Almost all green plants are phototrophic: They grow toward the light, away from the dark. You often find spiders, especially daddy longlegs, in corners where two walls meet the ceiling—three surfaces—the perfect spot to put down their threads and wait for prey. Durell Godfrey and Catherine Tandy

    I’ve been hatching out Salt Lake brine shrimp eggs in local seawater for a year and a half. At room temperature, they hatch out into swimming in two days and at about a tenth of a millimeter in length they are barely visible to the naked eye. They are called “nauplii” and are orangish. I feed them to mosquitofish, which I keep in aquariums. I raise a few to adulthood in Rubbermaid totes set on my patio filled with seawater. Their scientific name, Artemia salina, says it all, they tolerate and breed in water of very high salinity.
    It is easy to gather the young from the pans in which they hatched. They move to spots with the most light, either incadescent light or sunlight, leaving the empty egg casts behind. Animal behaviorists would describe them as phototactic, meaning they are attracted to light and move toward light. Larvae of some marine invertebrates move away from light; they are said to be photophobic. Some fish are thermotactic, they move to areas of warm water such as the cooling waters emanating from nuclear power plants situated next to large bodies of water such as the Long Island Sound.

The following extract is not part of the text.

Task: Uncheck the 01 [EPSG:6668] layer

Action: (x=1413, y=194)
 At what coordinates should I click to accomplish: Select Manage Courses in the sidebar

    Almost all green plants are phototrophic, they grow toward the light, away from the dark. Many lianas such as Virginia creeper, fox grape, and bittersweet are phototrophic to the degree of following the sun around as it moves from east to west relative to the earth; thus they curl upward around tree trunks, following the sun as they go. Some trees in dense stands, such as Douglass firs, actually twist their trunks in the direction of the sun. Does it make them more resistant to strong winds?
    Most plants are also negatively geotrophic, or geophobic. They grow against gravity, while their roots are geotrophic, they grow down. What would green plants do on the moon, where there is very little gravity? They would all be bonsai-ed, no doubt.
    It’s an either-or world. You either are or you aren’t. Some people are agoraphobic: They don’t like to be in crowds. I would never make it through more than a few minutes of waiting for the ball to drop in Times Square on New Year’s Eve. I am also claustrophobic, which is similar to agoraphobic; I can’t go into an M.R.I. machine headfirst. When I was in the Army and was loaded onto the back of a semienclosed truck with about 20 others tightly packed, I had to fight my way to the very back of the truck bed or I would have started screaming. Maybe that’s why I and many others would rather walk alone in the outback or stand by ourselves at the foot of the ocean.
    Many spiders and other insects, invertebrates, and even some mammals are thigmotactic. They are drawn to spots where their bodies come into multiple contact with different surfaces such as between pieces of wood and the bare earth below. In such cases the organisms are both thigmotactic and negatively phototrophic. Which force is strongest is a matter for scientists. You often find spiders, especially daddy longlegs, in corners where two walls meet the ceiling—three surfaces—the perfect spot to put down their threads and wait for prey, especially prey that is equally thigmotactic.
    Many humans, including myself, sleep with their knees drawn up and their upper bodies curved toward their knees in the so-called fetal position. Still others, like me, will close their hands tightly while they sleep, or have one or both hands touching the face, maximizing the touch factor. My daughter-in-law and her son, my grandson, both sleep with one hand pressed against the side of the head, cupping it, so to speak, just as I do. Genetic or not, it is not an uncommon trait. I suppose a psychiatrist could explain the fact that I am both claustrophobic and thigmotactic; the two tendencies would seem to counter one another.
    All living things, including plants, have some kind of push-me-pull-me set of reactions to different stimuli, whether they be sound, light, odor, or other. There are now seven billion of us humans; if we were all agoratactic to the Nth degree, we would crush one another in a compact mass the way dark stars do. Ouch! Every day one reads in the newspapers or on the Internet about instances of humans trampling one another fleeing from a fire or even trying to get into a rock concert or soccer. On the African veldt or Western prairie they call such actions “stampedes.” Such attraction-avoidance behavior can simultaneously have both survival and anti-survival value.
    I’m sure the reader has noticed that on the Long Island Expressway or Los Angeles freeways some people hug closely to your rear end to the degree that they are almost touching it, say, as the professional racecar drivers do on the speedway. It even happens on local roads like Route 114. Agorataxis or not, I find it extremely unbecoming, if not frightening.
    In the final analysis, we are not so different from the rest of the fauna, minute or large, sedentary or locomotory. We have this or that tropism or taxis, we respond to this or that stimulus in this or that way. If, indeed, we among all the billions and billions of the others have free will as many philosophers and psychologists contend, we manifest it despite the omnipresent pulls to and pushes from the thousands of collective stimuli acting in any one moment. It’s almost too much to ponder. I can only sit and wonder.